Omicidio sul Po, barista ucciso. Spunta l’arsenale del carabiniere

Aveva 11 armi. Traballa la versione della coppia

Salvatore Ciammaichella e la compagna Monia Desole

Salvatore Ciammaichella e la compagna Monia Desole

Rovigo, 11 giugno 2016 - Come può un carabiniere e per giunta un esperto di armi, in possesso di un vero e proprio arsenale, aver sparato accidentalmente non uno, ma addirittura due colpi? Questo l’interrogativo che resta al giudice per le indagini preliminari che giovedì ha convalidato il fermo e disposto la custodia cautelare in carcere di Salvatore Ciammaichella, 44 anni, e la sua compagna Monia Desole, 41, accusati dell’omicidio del barista 61enne Antonio Piombo, di uso indebito di bancomat rubato (quello della vittima) e, solo per Ciammaichella, detenzione abusiva di arma.
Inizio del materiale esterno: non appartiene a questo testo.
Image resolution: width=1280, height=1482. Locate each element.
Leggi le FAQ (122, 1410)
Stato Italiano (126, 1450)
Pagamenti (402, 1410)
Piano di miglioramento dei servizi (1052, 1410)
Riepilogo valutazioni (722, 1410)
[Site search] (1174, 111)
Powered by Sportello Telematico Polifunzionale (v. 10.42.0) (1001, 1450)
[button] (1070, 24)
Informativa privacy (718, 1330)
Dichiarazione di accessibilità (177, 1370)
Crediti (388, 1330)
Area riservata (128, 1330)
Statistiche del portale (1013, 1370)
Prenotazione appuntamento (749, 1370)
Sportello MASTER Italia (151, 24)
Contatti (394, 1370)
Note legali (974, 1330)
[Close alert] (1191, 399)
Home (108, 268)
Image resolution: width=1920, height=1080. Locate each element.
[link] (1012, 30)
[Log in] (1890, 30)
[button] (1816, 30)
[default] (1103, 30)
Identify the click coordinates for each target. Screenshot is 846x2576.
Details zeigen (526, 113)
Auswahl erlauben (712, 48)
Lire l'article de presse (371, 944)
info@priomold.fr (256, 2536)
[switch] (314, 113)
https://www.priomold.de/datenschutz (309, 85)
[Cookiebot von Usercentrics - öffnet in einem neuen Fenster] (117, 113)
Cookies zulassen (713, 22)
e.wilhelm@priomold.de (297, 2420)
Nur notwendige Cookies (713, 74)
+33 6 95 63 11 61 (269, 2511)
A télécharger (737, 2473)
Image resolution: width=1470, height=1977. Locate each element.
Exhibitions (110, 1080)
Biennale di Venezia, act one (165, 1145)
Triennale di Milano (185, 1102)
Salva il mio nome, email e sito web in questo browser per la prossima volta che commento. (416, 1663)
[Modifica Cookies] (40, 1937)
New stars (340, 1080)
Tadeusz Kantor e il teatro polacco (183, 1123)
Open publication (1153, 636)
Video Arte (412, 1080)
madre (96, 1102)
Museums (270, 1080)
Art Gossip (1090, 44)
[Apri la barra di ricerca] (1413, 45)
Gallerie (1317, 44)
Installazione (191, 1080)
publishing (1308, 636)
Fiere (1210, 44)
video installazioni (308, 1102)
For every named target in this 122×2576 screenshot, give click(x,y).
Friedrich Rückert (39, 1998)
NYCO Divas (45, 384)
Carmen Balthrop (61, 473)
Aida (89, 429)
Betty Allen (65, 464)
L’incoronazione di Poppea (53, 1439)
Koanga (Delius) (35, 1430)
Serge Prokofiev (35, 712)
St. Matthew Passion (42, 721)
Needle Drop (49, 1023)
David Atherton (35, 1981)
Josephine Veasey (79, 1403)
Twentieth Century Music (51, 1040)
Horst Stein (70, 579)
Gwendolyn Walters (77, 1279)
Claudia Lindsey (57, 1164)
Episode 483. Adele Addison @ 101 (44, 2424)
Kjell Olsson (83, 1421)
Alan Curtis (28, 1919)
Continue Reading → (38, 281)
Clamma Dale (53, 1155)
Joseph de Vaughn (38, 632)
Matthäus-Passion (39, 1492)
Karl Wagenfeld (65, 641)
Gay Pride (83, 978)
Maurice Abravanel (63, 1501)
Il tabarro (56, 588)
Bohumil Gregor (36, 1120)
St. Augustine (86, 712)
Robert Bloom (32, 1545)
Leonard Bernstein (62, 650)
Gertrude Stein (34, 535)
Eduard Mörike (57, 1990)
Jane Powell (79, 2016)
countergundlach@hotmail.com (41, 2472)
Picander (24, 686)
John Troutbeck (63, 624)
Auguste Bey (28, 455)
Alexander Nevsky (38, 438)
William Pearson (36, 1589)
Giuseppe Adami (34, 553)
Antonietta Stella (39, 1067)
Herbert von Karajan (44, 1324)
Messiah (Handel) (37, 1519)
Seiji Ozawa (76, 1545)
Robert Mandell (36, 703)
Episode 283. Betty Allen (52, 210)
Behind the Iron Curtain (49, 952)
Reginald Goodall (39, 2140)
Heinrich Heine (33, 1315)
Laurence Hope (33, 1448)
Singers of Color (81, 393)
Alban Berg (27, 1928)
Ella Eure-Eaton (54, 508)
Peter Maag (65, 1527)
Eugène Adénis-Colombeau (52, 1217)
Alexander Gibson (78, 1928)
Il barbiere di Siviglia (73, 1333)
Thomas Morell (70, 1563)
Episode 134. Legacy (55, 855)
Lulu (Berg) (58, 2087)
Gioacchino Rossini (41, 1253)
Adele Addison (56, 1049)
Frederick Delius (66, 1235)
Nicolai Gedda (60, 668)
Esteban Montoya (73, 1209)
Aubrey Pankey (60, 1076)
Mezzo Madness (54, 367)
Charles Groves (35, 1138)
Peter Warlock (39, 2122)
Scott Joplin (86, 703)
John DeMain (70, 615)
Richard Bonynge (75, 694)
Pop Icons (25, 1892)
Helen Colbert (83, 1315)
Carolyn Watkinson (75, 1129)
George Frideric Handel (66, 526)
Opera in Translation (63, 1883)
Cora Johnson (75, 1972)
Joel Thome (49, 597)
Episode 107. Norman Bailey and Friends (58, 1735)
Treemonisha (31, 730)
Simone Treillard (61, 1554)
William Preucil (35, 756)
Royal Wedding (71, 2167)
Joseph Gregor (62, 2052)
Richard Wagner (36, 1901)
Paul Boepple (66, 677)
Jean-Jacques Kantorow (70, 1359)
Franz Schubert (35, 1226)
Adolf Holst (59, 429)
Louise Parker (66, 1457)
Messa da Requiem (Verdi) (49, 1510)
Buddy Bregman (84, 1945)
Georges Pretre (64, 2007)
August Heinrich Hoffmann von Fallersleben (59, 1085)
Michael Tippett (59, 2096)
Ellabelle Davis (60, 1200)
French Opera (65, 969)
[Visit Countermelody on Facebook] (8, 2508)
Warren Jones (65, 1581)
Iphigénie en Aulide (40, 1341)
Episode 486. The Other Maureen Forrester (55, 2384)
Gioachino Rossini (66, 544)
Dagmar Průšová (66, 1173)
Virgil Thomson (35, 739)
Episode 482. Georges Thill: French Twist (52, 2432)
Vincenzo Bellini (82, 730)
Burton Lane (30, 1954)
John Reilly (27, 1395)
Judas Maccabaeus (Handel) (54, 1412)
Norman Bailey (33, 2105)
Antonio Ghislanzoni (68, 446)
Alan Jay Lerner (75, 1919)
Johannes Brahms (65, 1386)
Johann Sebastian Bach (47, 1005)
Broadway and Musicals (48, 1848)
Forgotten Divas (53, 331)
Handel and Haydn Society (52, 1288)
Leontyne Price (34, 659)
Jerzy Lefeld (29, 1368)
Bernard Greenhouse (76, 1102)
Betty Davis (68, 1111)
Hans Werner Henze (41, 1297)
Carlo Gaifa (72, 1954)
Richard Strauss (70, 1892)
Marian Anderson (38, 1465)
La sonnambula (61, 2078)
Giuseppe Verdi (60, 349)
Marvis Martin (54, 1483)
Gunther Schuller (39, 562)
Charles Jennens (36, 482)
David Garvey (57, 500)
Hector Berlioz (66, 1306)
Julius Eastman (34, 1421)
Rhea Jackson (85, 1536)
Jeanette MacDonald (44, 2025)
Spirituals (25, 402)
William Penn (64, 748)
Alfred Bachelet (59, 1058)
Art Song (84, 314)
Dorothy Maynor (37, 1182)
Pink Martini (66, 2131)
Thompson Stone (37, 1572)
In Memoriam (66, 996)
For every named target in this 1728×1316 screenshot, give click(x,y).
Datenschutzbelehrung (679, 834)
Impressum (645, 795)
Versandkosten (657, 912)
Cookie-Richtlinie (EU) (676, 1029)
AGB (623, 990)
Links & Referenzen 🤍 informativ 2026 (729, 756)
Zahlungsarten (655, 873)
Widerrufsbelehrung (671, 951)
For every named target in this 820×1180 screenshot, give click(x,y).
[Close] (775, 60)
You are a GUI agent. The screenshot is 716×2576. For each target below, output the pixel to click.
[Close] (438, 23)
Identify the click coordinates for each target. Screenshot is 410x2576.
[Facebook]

Traballa la versione data dal maresciallo in forze al comando di Cento, nel Ferrarese, sospeso dal suo incarico subito dopo il fermo, avvenuto sabato scorso a Canaro. Nel suo interrogatorio, Ciammaichella ha sostenuto di aver sparato a Piombo per errore. Il barista di Lama Polesine avrebbe disturbato la coppia, in cerca di intimità sull’argine del Po, chiedendo di poter fare sesso con loro. Per mandarlo via, Ciammaichella avrebbe estratto la sua Mauser calibro 7,65. Un’arma senza sicura da cui sarebbero partiti «accidentalmente», come ha spiegato il sospettato, due colpi che hanno colpito l’anziano all’addome e al volto. Pare però inverosimile che a un maresciallo dell’Arma, oltretutto così esperto di armi da possederne ben 11 tipi (detenuti legalmente), possano essere partiti due colpi.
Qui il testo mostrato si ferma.